[Update: This version includes new statement from Sen. Tom Harkin's office]
Should teachers still in training programs be considered "highly qualified" to teach kids?
The U.S. Court of Appeals for the Ninth Circuit recently ruled that they aren't, but some members of Congress think so.
Senators have included in key legislation language that would allow teachers still in training to be considered "highly qualified" so they can meet a standard set in the federal No Child Left Behind law.
In an era when the education mantra is that all kids deserve great teachers, some members of Congress want it to be the law of the land that a neophyte teacher who has demonstrated "satisfactory progress" toward full state certification is "highly qualified."

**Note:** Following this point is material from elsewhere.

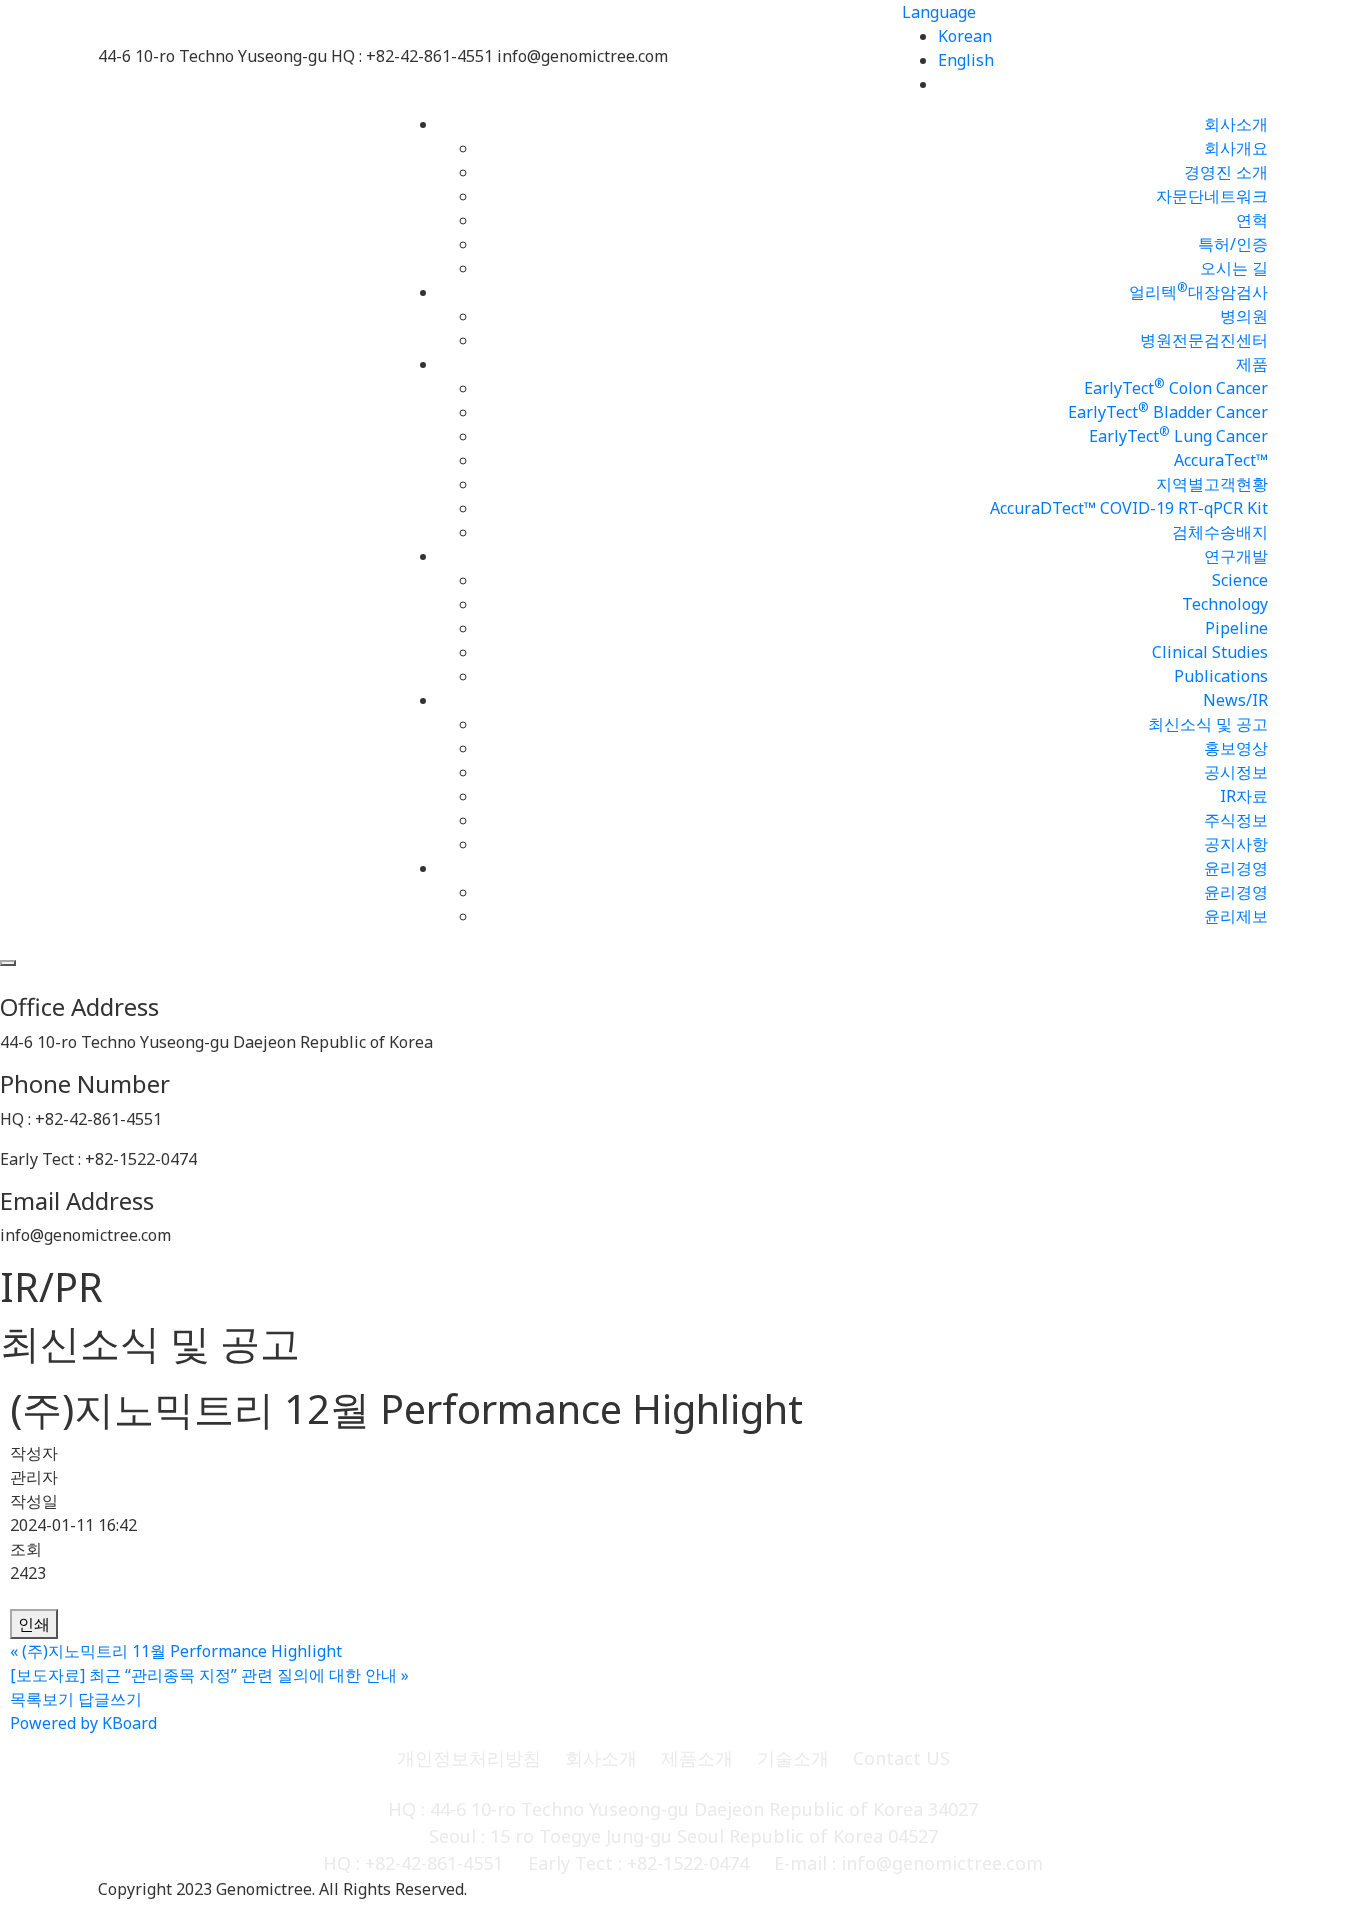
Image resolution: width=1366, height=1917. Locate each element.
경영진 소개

Teachers still in training programs are disproportionately concentrated in schools serving low-income students and students of color, the very children who need the very best the teaching profession has to offer. In California alone, nearly a quarter of such teachers work in schools with 98-100 percent of minority students, while some affluent districts have none. Half of California's teachers still in training teach special education.
Allowing non-certified teachers to be considered "highly qualified" would be a gift to programs such as Teach for America, which gives newly graduated college students from elite institutions five weeks of summer training before sending them into low-performing schools. Teach for America participants, who commit to staying in the program for two years, then continue education studies while they are teaching.

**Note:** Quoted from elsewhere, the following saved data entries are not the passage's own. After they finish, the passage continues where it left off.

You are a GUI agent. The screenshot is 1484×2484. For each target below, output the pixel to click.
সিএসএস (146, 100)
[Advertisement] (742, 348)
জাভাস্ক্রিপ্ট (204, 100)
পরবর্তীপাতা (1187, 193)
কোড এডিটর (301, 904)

Under No Child Left Behind, all students are supposed to have a highly qualified teacher. School districts are supposed to let parents know which teachers are not highly qualified, and they are supposed to be equitably distributed in schools.
But the federal government issued a regulation in 2002 that included in the definition of "highly qualified" those teachers -- called interns in some states -- who are still participating in alternative route preparation programs.

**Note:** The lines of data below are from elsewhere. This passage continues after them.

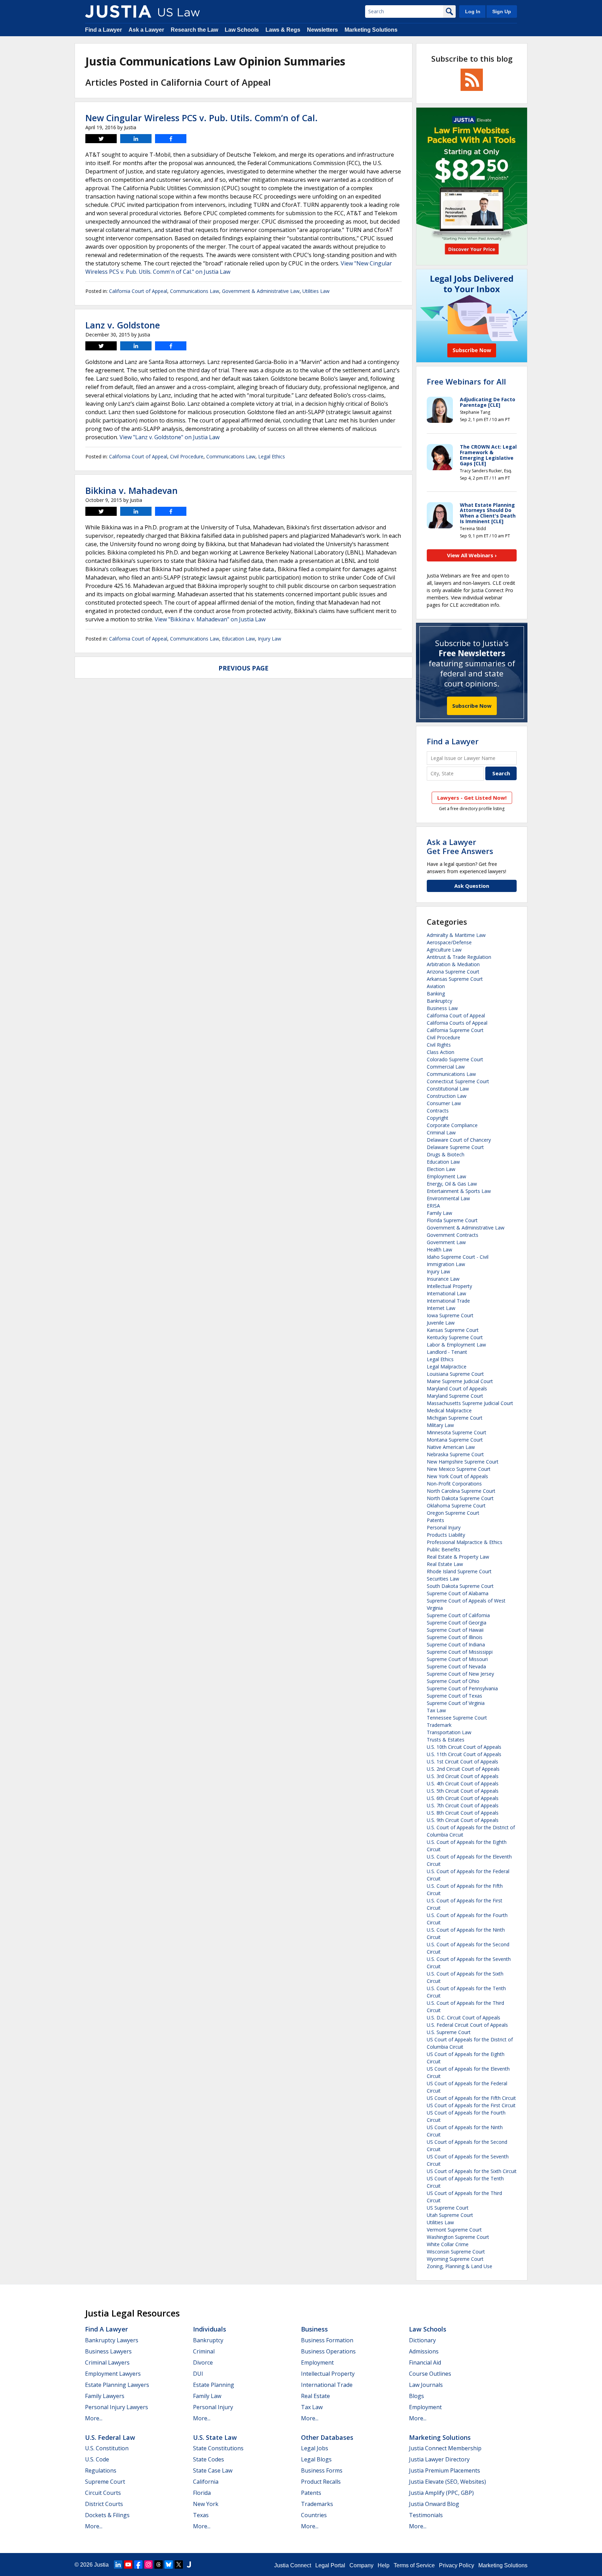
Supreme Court (105, 2481)
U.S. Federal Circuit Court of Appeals (467, 2025)
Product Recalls (321, 2481)
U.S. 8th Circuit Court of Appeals (463, 1812)
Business (314, 2329)
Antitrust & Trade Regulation (459, 957)
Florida (202, 2493)
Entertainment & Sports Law (459, 1191)
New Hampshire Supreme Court (463, 1461)
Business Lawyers (108, 2351)
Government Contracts (452, 1235)
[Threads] (158, 2564)
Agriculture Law (444, 949)
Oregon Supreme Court (453, 1513)
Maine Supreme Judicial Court (460, 1381)
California (205, 2481)
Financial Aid (425, 2362)
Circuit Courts (103, 2493)
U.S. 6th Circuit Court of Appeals (463, 1798)
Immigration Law (446, 1264)
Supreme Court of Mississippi (460, 1651)
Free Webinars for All (466, 381)
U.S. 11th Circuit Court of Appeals (464, 1754)
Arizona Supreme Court (453, 971)
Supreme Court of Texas (454, 1695)
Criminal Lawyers (107, 2362)
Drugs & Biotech (445, 1154)
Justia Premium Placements (444, 2470)
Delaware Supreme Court (455, 1147)
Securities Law (443, 1578)
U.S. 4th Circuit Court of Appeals (463, 1783)
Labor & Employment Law (456, 1344)
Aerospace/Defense (449, 942)
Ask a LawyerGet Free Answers (460, 846)
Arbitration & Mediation (453, 964)
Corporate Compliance (452, 1125)
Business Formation (327, 2340)
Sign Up (501, 11)
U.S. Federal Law (110, 2437)
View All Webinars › (472, 555)
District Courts (104, 2504)
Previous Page (243, 668)
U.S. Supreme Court (449, 2032)
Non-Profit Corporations (454, 1483)
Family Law (439, 1213)
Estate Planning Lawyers (117, 2385)
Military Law (440, 1425)
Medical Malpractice (449, 1410)
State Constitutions (218, 2448)
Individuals (209, 2329)
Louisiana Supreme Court (455, 1374)
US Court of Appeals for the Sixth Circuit (472, 2171)
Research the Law (194, 30)
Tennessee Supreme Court (457, 1717)
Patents (435, 1520)
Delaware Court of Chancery (459, 1139)
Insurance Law (443, 1278)
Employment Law (446, 1176)
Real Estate (315, 2396)
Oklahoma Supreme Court (456, 1505)
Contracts (438, 1110)
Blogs (416, 2396)
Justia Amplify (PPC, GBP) (441, 2493)
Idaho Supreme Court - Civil (457, 1257)
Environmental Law (448, 1198)
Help (383, 2565)
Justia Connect (292, 2565)
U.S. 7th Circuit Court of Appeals (463, 1805)
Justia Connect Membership (445, 2448)
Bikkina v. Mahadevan (131, 490)
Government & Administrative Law (261, 291)
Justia (101, 2565)
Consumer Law (444, 1103)
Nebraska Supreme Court (455, 1454)
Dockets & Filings (107, 2515)
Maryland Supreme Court (455, 1395)
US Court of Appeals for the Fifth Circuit (471, 2098)
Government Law (446, 1242)
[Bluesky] (168, 2564)
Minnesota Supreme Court (456, 1432)
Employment (317, 2362)
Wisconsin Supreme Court (456, 2251)
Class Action (440, 1052)
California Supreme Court (455, 1030)
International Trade (448, 1300)
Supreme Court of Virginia (456, 1703)
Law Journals (426, 2385)
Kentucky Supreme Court (455, 1337)
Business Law (442, 1008)
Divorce (203, 2362)
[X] (179, 2564)
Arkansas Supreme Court (455, 979)
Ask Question (471, 885)
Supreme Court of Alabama (457, 1593)
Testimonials (426, 2515)
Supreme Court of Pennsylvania (462, 1688)
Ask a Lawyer (146, 30)
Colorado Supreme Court (455, 1059)
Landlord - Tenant (447, 1352)
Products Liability (446, 1534)
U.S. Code (97, 2459)
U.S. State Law (215, 2437)
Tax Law (436, 1710)
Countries (314, 2515)
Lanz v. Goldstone (122, 325)
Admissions (424, 2351)
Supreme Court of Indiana (456, 1644)
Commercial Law (446, 1066)
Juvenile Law (441, 1322)
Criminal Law (441, 1132)
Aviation (436, 986)
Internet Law (441, 1308)
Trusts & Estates (445, 1739)
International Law (446, 1293)
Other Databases (327, 2437)
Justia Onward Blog (434, 2504)
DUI (198, 2373)
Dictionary (422, 2340)
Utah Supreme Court (450, 2215)
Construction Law (446, 1096)
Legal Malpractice (446, 1366)
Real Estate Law (445, 1564)
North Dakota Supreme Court (460, 1498)
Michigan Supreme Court (455, 1417)
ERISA (433, 1205)
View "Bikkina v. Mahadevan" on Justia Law (210, 619)
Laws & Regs (282, 30)
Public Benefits (443, 1549)
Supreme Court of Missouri (457, 1659)
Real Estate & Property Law (458, 1556)
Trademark (439, 1725)
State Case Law (212, 2470)
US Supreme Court (448, 2207)
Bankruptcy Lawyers (111, 2340)
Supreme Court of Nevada (456, 1666)
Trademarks (317, 2504)
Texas (201, 2515)
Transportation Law (449, 1732)
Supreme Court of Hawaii (455, 1630)
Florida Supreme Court (452, 1220)
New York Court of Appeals (457, 1476)
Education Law (238, 638)
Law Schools (242, 30)
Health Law (439, 1249)
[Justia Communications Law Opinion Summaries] (118, 11)
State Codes (208, 2459)
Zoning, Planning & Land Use (459, 2266)
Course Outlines (430, 2373)
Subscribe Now (472, 705)
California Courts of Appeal (457, 1022)
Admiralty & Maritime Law (456, 935)
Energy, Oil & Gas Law (452, 1183)
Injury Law (269, 638)
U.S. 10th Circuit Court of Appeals (464, 1747)
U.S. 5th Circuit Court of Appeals (463, 1790)
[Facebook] (138, 2564)
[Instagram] (148, 2564)
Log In (472, 11)
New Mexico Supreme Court (459, 1469)
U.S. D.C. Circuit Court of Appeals (463, 2017)
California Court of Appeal (138, 291)
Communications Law (194, 291)
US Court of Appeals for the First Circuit (471, 2105)
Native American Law (451, 1447)
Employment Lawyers (113, 2373)
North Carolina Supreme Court (461, 1491)
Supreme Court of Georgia (456, 1622)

A lawsuit -- opposed by Teach for America -- challenged the regulation, and a lower court ruled in favor of the Education Department, but last September, the appellate court reversed the ruling.
So language to make the regulation law was inserted into one bill, an omnibus Senate bill that was pulled by Sen. Harry Reid. But it's back, this time in a continuing resolution unveiled today, and hammered out behind closed doors by legislators who ignored pleas from student advocacy groups to drop the measure.
That's some way to make education policy that will affect the country's most needy students.
The office of Sen. Tom Harkin (D-Iowa), who is chairman of the Senate's education committee, sent this statement late today:
"There is broad, bipartisan agreement among members of Congress and the Obama administration that it is the intent of Congress for alternative-route teachers to be considered highly qualified, consistent with the regulation that has been in place for several years. Chairman Harkin strongly believes that teacher quality is essential to student success, and intends to address this issue as part of a comprehensive ESEA reauthorization. While that process is underway, the 9th Circuit's decision – which reverses a previous court ruling in favor of the regulation – could cause significant disruptions in schools across the country and have a negative impact on students. Maintaining current practice is a temporary solution, and underscores the need to act quickly and reauthorize ESEA early in the next Congress."
What this will mean is that parents won't have to be told that their child's teacher is still being trained, and that teachers in training can still be inequitably placed in high-poverty schools.
There are surely some teachers still in training who are excellent teachers. But to declare that all of them are "highly qualified" doesn't make them so. It defies logic. Except in Congress and the Education Department.